At the town, Brian entertains her new boss, Jack Hanway. He is the prosperous owner of a local saloon. Neither Brian, nor her mother realize that Hanway is secretly the leader of the gang of outlaws. Brian eventually confesses her love to Culpepper, and also talks to him about a valuable necklace which the outlaws had stolen from her. Culpepper locates the necklace, at the hands of an outlaw known only by the nickname "Missouri". He forces the outlaw to hand over the necklace to him.

Trying to impress Brian and outrage Culpepper, Hanway stages a robbery at his own saloon. His gang is supposed to act as robbers, and Hanway acts as the hero who bravely thwarts their plan. Culpepper figures out the plan and tries to expose Hanway as a criminal. Instead, "Missouri" accuses him of being involved with the stagecoach robbery and being in possession of the loot. With the necklace found in his possession, Culpepper is arrested as a thief and imprisoned. Brian is convinced that Culpepper is a villain.

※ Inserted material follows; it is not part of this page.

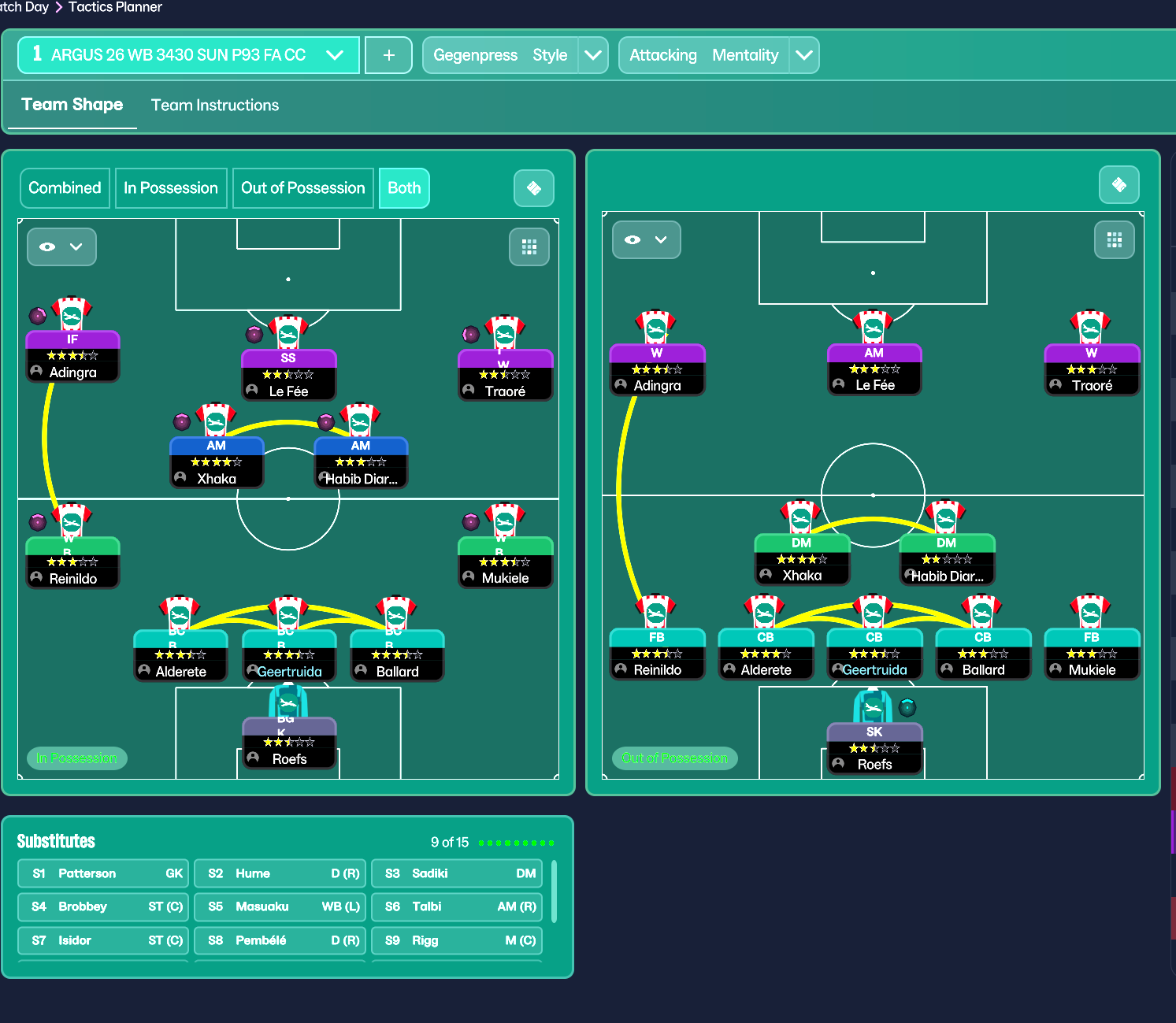Screen dimensions: 1176x1023
Task: Go to Tactics Planner in the breadcrumb
Action: coord(115,7)
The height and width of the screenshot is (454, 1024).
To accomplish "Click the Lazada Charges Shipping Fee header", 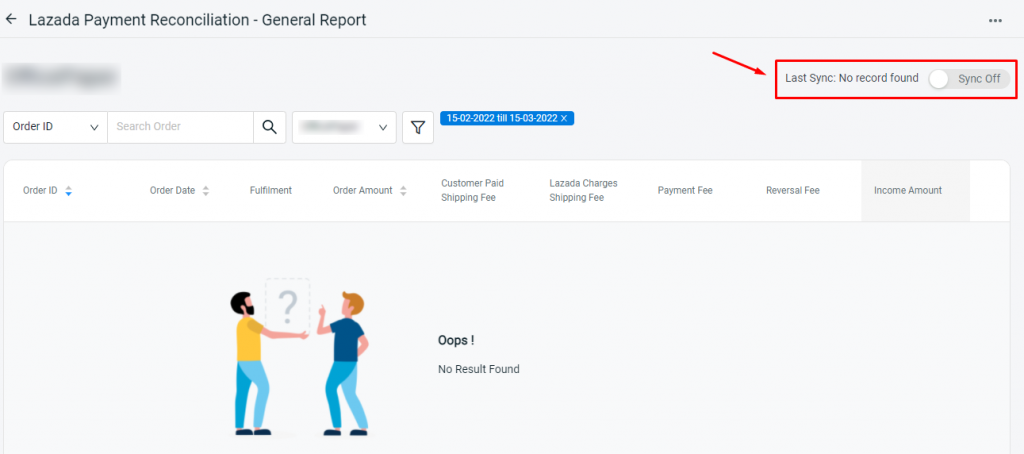I will [x=583, y=190].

With his rival out of the way, Hanway romances Brian. He gets careless and she overhears his plans to lay claim to the mother lode. Brian tries to alert Carter that he is in danger of losing his gold, but he is too drunk to listen to her. Brian gets another idea of how to ruin Hanway's plans. She tricks him into delaying making his land claim, then makes the claim herself. Brian is now the only one with a legal claim to the gold. Carter is shocked to find out about this development and informs Culpepper. Culpepper figures that his love interest has conspired against him and wants to retaliate. He convinces "Missouri" to help him escape from prison.

After escaping, Culpepper abducts Brian and restrains her with a straitjacket. He rides with his captive to the area with the gold. Their time together allows them to clear the misunderstandings between them and declare their own innocence. Realizing that neither of them is a villain, they reconcile and express their love for each other. When arriving at the area of the claim, they are captured by Hanway and his gang.

Hanway wants Brian for himself and proposes marriage to her. She accepts, hoping that she may use her new position to help Culpepper. Meanwhile, Carter and "Missouri" arrange a fake execution for Culpepper. They use the opportunity to escape with him back to town. They stop the wedding of Hanway and Brian in time and expose Hanway as a gang leader.

==Cast==
The cast of this film according to the American Film Institute, includes:
- Richard Dix as Bob Culpepper
- Leila Hyams as Nellie Brian
- Moroni Olsen as "Missouri"
- Jessie Ralph as Mrs. Brian
- Andy Clyde as Silas "Solitaire" Carter
- Onslow Stevens as Jack Hanway
- Victor Potel as Jugger
- Ethan Laidlaw as Bogan
- Ted Oliver as McLearney

==Production==
According to the American Film Institute, the film is based on the theatrical play Mother Lode (1934). The play was written by George O'Neil and Dan Totheroh. The working title for the film was Mother Lode.

According to 1936 articles of The Hollywood Reporter, the role of the female lead in this film was intended for Helen Gahagan Douglas.

Production charts for this film dating to the 1930s seem to contradict other sources. The charts mention acting roles for Dorothy Coburn, George Lollier, and Art Mix. Their possible involvement in the film is not mentioned by other sources. The charts do not credit Cyril Hume and John Twist as screenwriters, but they credit John Francis Larkin. Larkin's involvement is not always mentioned by other sources, and it is unclear if he contributed to the final script. The charts credit John Tribby for the sound recording of the film, while other sources credit Earl A. Wolcott.

Some scenes for this film were reportedly filmed in the vicinity of Sonora, California.